İş güvenliği bütçesi oluşturmadan ve güvenlik almadan da yıkım gerçekleştirebilmenin mümkün olduğunu söyleyen Bulut, ancak o zamanda iş kazası gerçekleşme riskinin de daha fazla olacağını belirtti.
YIKIM YÖNETMELİĞİ YOK!
Türkiye’de bir yıkım yönetmeliği olmadığını ve belediyeye binanızı yıktırmak için ruhsat almaya gittiğinizde sizden binanızı nasıl yıkacağınıza dair bir bilgi istenmediğini de vurgulayan Bulut, ”Bu işin bir standardı yok. Biz bu konu ile alakalı Türkiye’de çok sayıda kuruma bilgi vererek bu işin bir yönetmeliği olması gerektiğini belirttik. Bu girişimler neticesinde Çevre ve Şehircilik Bakanlığı Kentsel Dönüşüm Müdürlüğü’nün takip ettiği bir yıkım yönetmeliği hazırlandı ancak henüz yürürlüğe girmiş değil. Sabırsızlıkla bekliyoruz…” dedi.

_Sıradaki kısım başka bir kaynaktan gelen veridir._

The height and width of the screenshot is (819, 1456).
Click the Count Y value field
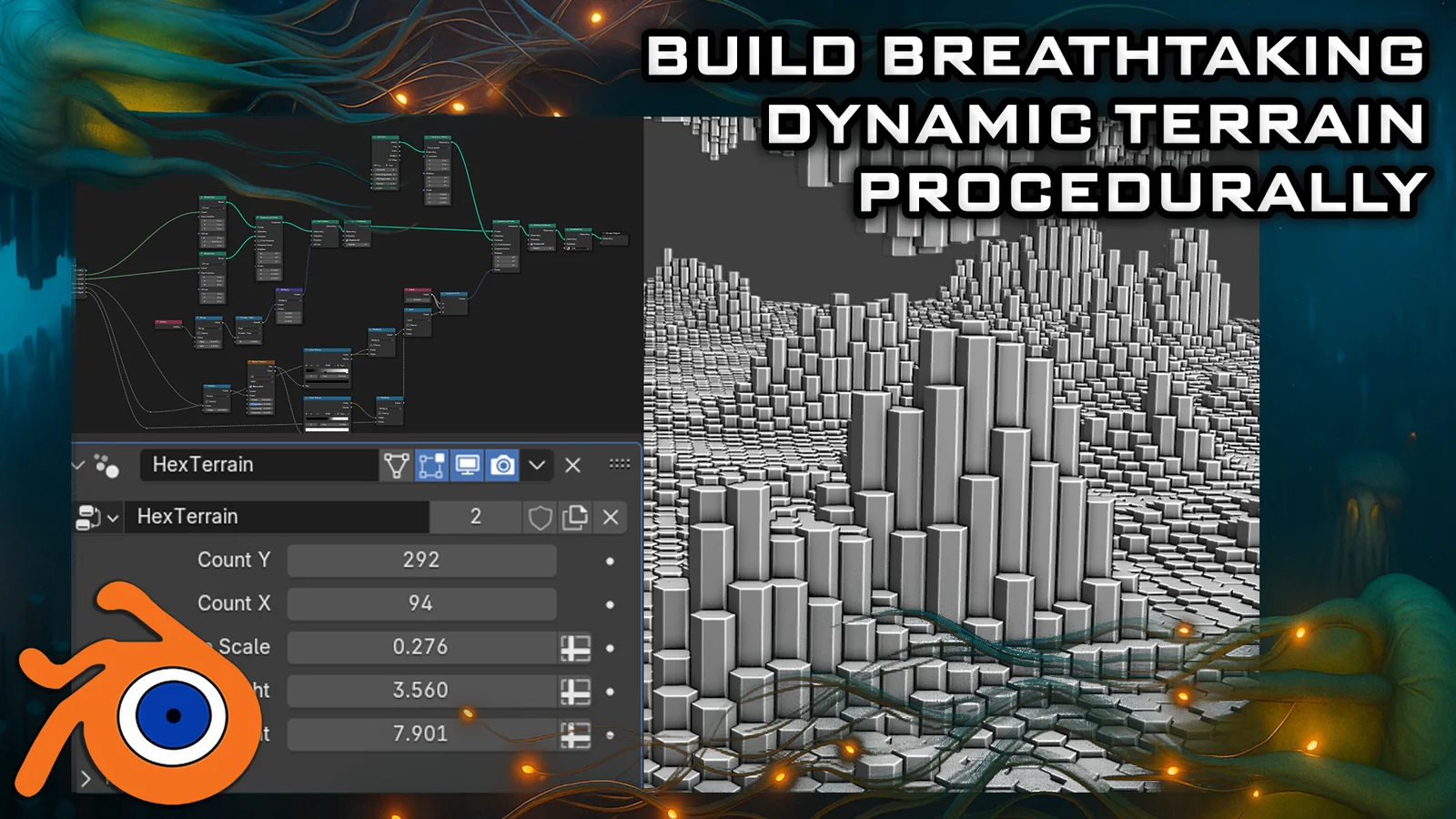[x=421, y=560]
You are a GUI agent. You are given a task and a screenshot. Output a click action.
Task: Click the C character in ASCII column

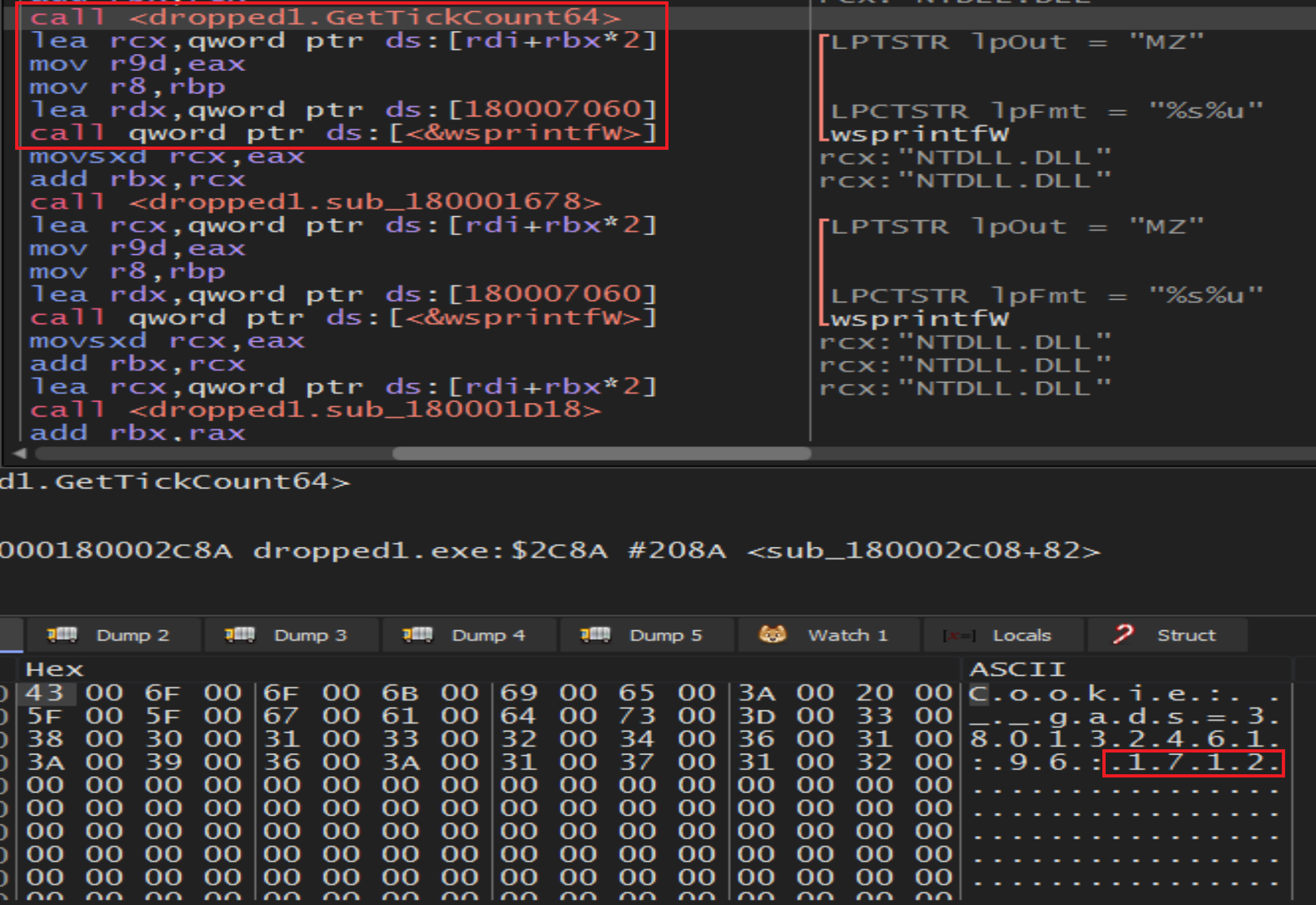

YIKIMDA DÜNYA İLE AYNI TEKNOLOJİLERİ KULLANIYORUZ
Yıkım teknikleri konusunda Türkiye’nin bulunduğu nokta ile ilgili soru üzerine, ilk başlarda yıkımların balyozlarla, hitlilerle, elektrikli matkaplar ile yapıldığını ancak kendilerinin bu sektöre girdikten sonra Türkiye’yi yıkım noktasında bir çok ilkle tanıştırdıklarını ve dünya ile eş zamanlı olarak aynı teknolojileri kullandıklarını aktaran Bulut,
”Biz Avrupa nasıl yıkıyor diye araştırma yaptık ve Türkiye’ye ilk uzun erişimli yıkım makinesini getirttik. Bu makineyi Türkiye’ye getirdikten sonra Türkiye’de uzun erişimli yıkım metodu oluştu. Bu makine hiçbir artı işlem yapılmaksızın 7-8 katlı bir binayı 2 gün gibi kısa bir zaman dilimi içerisinde yıkabiliyor. Ülkemize kattığımız diğer bir yıkım metotu ise kat eskitme metodu olarak da bilinen mini makineyle kat eskitme yöntemi ile yıkım. Burada makineyi binanın üstüne çıkartarak kat eksilterek yıkıyorsunuz. Ancak buradaki önemli detay binanın statik yapısının mevcut makineyi taşıyıp taşıyamayacağına dair bir rapor alınması gerekiyor. Bu rapor neticesinde binaya taşıyabileceği bir makineyi çıkartmalısınız, aksi takdirde bina makinenin ağırlığını taşıyamaz ise makine aşağıya doğru bir çökme gerçekleştirebilir. Bu yöntemlerin yanı sıra pahalı olmasından dolayı çok tercih edilmeyen Beton delme kesme yöntemi ile kompresörle ile kırımda yıkımlarda kullanılan yöntemlerdir.” dedi.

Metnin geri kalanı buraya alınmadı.